To comprehend absolute maxima and minima, it's essential to recognize critical points first. Critical points occur where the function's slope is zero or undefined. In the context of functions with two variables, these are identified by calculating partial derivatives and setting them to zero.

For the function \( f(x, y) = x^2 - y^2 + 4x + y \), we first determine the partial derivatives:

• The derivative with respect to \( x \), denoted as \( f_x \), is \( 2x + 4 \).
• The derivative with respect to \( y \), denoted as \( f_y \), is \( -2y + 1 \).

Setting these to zero to find critical points, we solve the equations:

- \( 2x + 4 = 0 \), giving \( x = -2 \)
- \( -2y + 1 = 0 \), giving \( y = \frac{1}{2} \)

So, the critical point is \((-2, \frac{1}{2})\). Validating if this point lies within our domain is key before considering it further in evaluating extrema.

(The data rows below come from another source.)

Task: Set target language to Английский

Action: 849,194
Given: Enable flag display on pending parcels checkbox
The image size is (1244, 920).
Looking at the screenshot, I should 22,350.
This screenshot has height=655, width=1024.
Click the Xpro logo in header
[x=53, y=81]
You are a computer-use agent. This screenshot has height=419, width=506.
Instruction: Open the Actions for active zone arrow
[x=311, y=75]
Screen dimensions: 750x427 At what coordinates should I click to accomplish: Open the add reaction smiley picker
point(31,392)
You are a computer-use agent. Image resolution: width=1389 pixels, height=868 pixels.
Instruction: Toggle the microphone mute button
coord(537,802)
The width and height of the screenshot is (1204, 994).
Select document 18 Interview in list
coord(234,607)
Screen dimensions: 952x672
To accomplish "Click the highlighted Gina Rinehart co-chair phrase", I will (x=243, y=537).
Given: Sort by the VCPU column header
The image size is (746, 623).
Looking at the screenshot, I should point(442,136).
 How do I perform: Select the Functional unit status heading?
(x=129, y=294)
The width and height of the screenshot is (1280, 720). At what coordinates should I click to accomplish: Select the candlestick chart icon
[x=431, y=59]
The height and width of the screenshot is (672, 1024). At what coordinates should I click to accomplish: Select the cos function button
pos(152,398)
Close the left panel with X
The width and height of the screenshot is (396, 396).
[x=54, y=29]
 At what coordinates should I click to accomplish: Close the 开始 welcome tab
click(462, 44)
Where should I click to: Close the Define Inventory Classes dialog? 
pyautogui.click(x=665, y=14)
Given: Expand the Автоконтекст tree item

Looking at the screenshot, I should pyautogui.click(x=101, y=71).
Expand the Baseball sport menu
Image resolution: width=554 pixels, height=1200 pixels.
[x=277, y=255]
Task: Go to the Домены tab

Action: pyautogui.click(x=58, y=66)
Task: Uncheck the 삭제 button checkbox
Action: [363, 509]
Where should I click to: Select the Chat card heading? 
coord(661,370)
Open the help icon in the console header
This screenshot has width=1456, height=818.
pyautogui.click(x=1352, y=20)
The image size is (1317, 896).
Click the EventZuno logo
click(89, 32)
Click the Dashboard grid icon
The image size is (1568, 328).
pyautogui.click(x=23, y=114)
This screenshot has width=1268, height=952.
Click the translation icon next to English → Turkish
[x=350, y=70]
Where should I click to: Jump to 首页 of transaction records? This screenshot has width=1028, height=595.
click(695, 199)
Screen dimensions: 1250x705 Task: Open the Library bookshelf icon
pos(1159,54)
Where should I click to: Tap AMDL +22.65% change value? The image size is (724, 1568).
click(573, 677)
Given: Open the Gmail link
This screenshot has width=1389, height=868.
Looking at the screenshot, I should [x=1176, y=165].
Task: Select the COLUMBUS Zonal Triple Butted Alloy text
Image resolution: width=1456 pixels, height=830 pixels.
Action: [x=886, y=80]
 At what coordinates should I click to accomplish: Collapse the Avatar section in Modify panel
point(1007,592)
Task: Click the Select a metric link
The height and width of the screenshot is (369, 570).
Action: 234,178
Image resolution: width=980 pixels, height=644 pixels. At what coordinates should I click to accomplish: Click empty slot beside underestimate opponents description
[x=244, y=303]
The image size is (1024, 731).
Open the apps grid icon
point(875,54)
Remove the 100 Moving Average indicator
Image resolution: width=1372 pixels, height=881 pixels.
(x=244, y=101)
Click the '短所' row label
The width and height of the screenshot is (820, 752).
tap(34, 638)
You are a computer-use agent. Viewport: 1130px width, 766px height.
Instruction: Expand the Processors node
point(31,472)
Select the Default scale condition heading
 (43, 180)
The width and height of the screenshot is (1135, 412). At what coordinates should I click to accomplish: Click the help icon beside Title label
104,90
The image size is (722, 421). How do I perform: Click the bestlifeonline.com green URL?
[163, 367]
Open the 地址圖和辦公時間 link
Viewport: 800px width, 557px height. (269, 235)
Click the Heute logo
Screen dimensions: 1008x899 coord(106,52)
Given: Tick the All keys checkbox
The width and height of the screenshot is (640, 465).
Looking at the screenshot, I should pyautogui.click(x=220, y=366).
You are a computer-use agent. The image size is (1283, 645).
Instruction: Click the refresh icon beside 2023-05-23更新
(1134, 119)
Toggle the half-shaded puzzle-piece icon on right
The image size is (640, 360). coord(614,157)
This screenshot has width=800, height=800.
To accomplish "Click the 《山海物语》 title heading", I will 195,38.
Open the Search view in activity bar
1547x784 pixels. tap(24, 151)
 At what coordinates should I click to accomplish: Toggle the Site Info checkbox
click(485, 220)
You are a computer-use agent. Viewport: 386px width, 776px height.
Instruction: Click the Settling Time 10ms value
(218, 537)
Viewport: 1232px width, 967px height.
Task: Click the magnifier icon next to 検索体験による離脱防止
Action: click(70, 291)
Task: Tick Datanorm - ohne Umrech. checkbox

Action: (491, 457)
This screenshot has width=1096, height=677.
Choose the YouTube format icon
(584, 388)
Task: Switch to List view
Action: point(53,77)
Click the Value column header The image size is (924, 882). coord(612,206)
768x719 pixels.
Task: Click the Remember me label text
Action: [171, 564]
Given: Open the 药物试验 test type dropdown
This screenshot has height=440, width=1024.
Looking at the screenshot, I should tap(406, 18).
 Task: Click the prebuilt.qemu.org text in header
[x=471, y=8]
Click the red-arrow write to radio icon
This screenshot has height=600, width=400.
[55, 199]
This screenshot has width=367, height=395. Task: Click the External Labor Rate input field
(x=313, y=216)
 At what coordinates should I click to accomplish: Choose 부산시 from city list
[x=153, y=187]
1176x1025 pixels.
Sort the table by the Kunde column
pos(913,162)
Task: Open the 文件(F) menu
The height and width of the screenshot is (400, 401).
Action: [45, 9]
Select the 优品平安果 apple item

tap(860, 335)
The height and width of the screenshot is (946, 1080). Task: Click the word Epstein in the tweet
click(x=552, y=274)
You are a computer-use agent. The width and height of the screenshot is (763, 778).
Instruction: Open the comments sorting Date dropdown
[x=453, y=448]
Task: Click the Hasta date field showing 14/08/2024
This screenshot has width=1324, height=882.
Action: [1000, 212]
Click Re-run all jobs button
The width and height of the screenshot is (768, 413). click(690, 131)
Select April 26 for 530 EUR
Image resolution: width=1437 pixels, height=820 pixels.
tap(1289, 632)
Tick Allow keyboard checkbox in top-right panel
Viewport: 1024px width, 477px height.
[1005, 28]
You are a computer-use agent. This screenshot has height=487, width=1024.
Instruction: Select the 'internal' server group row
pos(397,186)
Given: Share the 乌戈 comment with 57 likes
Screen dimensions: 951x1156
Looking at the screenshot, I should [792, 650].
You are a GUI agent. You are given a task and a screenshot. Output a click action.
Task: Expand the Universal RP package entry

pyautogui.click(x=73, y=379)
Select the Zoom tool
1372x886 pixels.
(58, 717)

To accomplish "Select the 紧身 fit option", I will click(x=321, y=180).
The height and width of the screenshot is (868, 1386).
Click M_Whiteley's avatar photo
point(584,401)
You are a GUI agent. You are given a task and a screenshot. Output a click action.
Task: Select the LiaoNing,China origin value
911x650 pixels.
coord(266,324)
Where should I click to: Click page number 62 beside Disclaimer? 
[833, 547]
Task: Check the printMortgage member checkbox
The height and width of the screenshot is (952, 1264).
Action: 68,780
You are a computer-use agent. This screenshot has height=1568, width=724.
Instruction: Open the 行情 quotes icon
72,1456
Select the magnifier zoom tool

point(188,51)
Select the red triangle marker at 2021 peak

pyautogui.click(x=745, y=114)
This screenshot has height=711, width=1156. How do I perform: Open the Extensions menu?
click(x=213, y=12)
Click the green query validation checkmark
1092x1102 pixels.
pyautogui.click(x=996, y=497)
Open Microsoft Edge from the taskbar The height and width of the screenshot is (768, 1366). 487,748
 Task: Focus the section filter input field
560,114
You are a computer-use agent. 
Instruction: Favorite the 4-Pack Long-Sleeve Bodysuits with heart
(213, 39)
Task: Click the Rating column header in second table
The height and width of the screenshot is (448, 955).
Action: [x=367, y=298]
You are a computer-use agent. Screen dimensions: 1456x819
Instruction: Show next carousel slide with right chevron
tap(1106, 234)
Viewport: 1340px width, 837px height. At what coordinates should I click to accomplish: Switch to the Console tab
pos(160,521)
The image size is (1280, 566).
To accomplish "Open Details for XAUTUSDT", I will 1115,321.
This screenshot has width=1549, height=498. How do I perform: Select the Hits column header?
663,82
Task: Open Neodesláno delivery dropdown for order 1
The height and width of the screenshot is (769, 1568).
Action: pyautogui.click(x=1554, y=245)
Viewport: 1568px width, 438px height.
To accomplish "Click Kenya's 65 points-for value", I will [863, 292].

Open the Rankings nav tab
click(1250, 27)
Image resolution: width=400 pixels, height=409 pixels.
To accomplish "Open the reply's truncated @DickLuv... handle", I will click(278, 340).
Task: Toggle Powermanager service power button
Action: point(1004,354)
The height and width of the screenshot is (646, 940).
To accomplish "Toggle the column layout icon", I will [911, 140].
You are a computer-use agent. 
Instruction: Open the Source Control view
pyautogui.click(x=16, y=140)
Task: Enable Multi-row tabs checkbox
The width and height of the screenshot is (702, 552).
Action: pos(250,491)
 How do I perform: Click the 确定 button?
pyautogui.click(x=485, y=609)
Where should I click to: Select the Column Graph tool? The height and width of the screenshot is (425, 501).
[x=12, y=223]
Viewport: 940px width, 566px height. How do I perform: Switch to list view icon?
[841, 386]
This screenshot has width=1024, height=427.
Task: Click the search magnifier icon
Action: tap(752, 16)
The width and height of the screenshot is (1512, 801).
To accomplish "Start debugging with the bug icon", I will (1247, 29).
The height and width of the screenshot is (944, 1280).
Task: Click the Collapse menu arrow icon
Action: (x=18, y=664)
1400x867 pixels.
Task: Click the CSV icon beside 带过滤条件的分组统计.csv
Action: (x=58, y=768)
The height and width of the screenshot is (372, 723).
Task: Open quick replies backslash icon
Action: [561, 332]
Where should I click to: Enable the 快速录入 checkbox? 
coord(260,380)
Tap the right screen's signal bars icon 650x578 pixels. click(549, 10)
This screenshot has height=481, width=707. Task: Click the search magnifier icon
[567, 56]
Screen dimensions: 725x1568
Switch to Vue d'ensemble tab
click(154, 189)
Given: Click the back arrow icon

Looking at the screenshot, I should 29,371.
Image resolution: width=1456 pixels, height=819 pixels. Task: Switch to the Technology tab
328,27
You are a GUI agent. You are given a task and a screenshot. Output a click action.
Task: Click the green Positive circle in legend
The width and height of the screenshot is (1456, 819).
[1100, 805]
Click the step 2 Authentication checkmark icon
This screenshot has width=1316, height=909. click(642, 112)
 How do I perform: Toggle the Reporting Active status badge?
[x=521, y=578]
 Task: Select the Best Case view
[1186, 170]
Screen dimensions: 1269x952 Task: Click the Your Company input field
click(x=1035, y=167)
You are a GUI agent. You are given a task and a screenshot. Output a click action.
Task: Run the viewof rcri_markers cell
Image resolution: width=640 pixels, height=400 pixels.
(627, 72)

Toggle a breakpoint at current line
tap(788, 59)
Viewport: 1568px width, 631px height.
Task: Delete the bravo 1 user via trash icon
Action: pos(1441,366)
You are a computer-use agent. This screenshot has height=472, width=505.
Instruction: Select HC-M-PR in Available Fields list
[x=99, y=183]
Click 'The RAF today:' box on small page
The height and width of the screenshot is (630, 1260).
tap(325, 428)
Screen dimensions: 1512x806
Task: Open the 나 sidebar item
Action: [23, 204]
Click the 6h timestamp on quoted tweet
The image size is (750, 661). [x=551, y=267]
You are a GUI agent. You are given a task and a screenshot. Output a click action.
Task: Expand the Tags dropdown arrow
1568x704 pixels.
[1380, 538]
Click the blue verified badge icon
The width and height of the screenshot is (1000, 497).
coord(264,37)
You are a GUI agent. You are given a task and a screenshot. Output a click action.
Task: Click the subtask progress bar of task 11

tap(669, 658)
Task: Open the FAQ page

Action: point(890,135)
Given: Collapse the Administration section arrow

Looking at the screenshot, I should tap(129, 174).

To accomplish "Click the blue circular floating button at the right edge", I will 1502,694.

Partial derivatives allow us to understand how a function changes with respect to each variable independently. They are vital in finding the slope of the function and identifying points of horizontal tangency where potential extrema may occur.

For a function of two variables like our example, partial derivatives are calculated separately for each variable.

• \( f_x = \frac{\partial f}{\partial x} = 2x + 4 \)
• \( f_y = \frac{\partial f}{\partial y} = -2y + 1 \)

These results tell us:

- \( f_x = 0 \) implies how the function behaves purely along the x-axis while treating y as constant.
- \( f_y = 0 \) similarly implies behavior along the y-axis independent of x.

Together, these derivatives help pin down critical points and areas of interest when assessing the function’s extremities.

Boundary evaluation involves analyzing a function along the edges of the defined domain. It ensures that we do not miss potential extremal values that might occur not just at critical points, but also at boundaries or corners.

In our exercise, the boundaries of the domain \( D \) are:

• \( x = -4 \) to \( x = 0 \) with \( y \) varying from 0 to 1.
• \( y = 0 \) to \( y = 1 \) while \( x \) varies between -4 and 0.

Evaluating the function along these boundaries includes setting each boundary condition in the function and looking for maxima or minima:

- For \( x = -4 \) and \( x = 0 \), simplify to \(-y^2 + y\) and find an extremum at \( y = \frac{1}{2} \), resulting in a function value of \( \frac{1}{4} \).
- For boundaries \( y = 0 \) and \( y = 1 \), evaluate \( f(x, 0) \) and \( f(x, 1) \) to retrieve corresponding minimum values \( -4 \).

This thorough analysis ensures that all potential extremal values within the closed region are considered.